Can I do abdominal exercises after surgery?
It is important that you do not do core strengthening activities such as sit ups or crunches before the 6 month mark. Using your abdominal muscles too soon can cause the wound to open. In most cases, when it is ok to resume abdominal exercise planks are actually the preferred exercise to evenly strengthen and tone abdominal muscles, rather than crunches.
How long do I have to wear the support binder?
Most patients feel that the binder helps relieve low back discomfort. We recommend 4-8 weeks depending on your abdominal swelling.
Do I wear the support binder during the day or at night?
You do not have to sleep in the binder. We recommend placing the binder on once you wake up in the morning and should be worn throughout the day.
When can I sleep on my stomach or side?
Please discuss with our office before transitioning to sleeping in a new position, including transitioning from your recliner to bed (if you had a DIEP/SIEA flap procedure), to determine if it is safe for you to do so. All patients are required to sleep on their back for a minimum of 4-6 weeks post operatively. Typically at 3 months post op, as long as their are no delays in your recovery, you can sleep on your stomach.
When can I wear deodorant?
Do not wear deodorant on the day of surgery. You may start wearing deodorant after you have been discharged home, unless you had a sentinel node biopsy, in which case you will need to wait until 1 week after surgery.
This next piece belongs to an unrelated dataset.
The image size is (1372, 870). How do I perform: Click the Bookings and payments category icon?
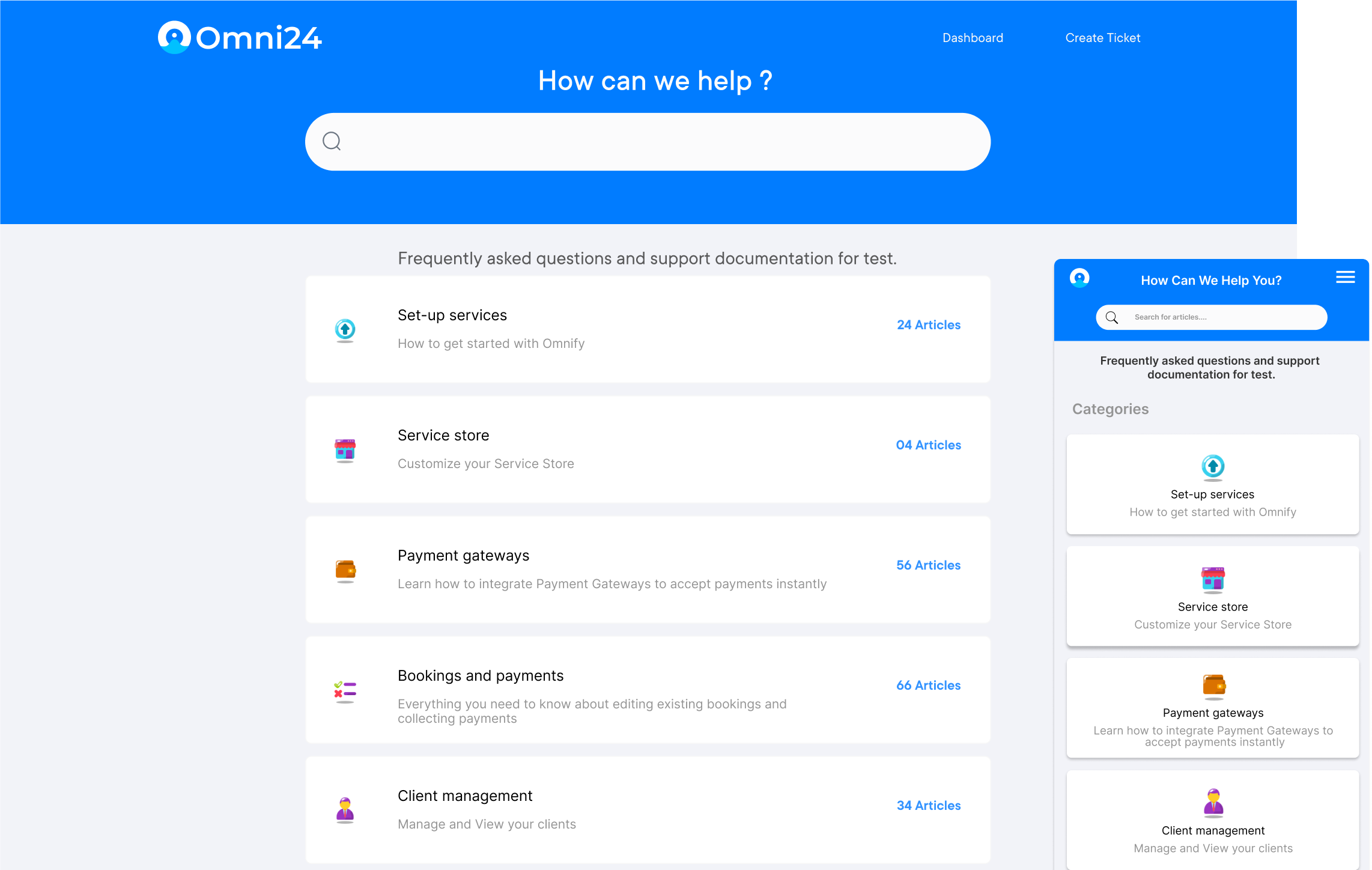pyautogui.click(x=345, y=690)
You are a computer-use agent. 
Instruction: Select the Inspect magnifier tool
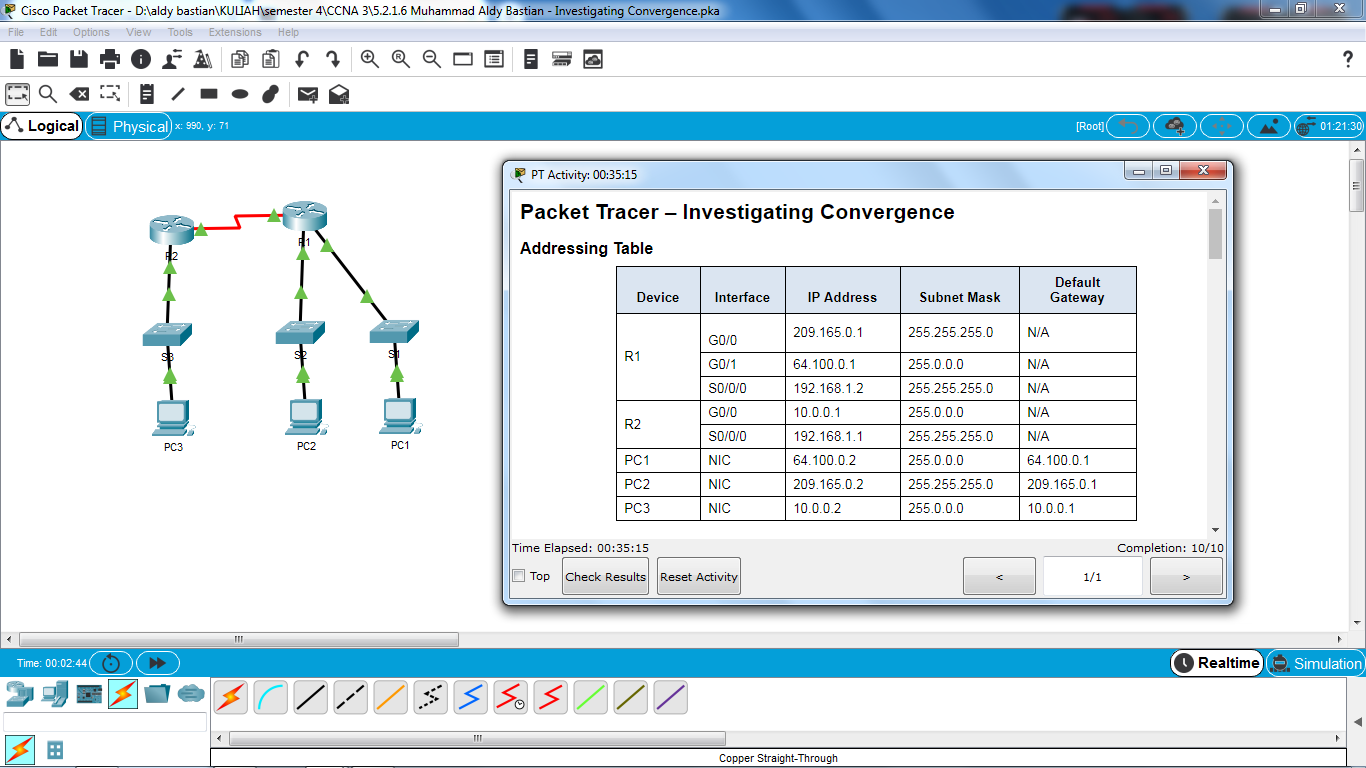click(48, 93)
There are no restrictions on the type of deodorant you may use.
When can I resume sexual activity?
Intimacy can be resumed 6 weeks post operatively, as long as there are no recovery complications or delays in healing. Please avoid direct pressure to the breasts until at least 3 months post operatively.
Can I massage my breasts?
Breasts can be lightly massaged at 2-3 months post operatively. Please avoid applying direct heat or cold to the breasts, this can result in burns or damage to the breast due to decreased breast sensation after mastectomy.
How soon can I drive after surgery?
Once you no longer have drains, you no longer are taking pain medication, and you feel confident in your ability, you can return to driving.
In the immediate post operative period you are at an increased risk for blood clots and precautions should be taken to avoid this. If you are driving longer than 2 hours, wear TED stockings and take breaks from sitting. You should only wear a lap belt, however if you must wear one that crosses your chest, be sure to place padding between you and the belt.
When can I travel?
DIEP patients can travel after their first post-operative visit. Symmetry and implant reconstruction patients may travel the day after surgery. There are no restrictions with flying and you can fly with drains. Remember no lifting/pushing/pulling until you have been cleared. If you are flying or driving longer than 2 hours, wear TED stockings and take breaks from sitting. You should only wear a lap belt, however if you must wear one that crosses your chest, be sure to put some sort of padding between you and the belt. You may only drive yourself when you are no longer taking pain medication and your drains have been removed, generally this is one to two weeks post-operatively and is procedure dependent.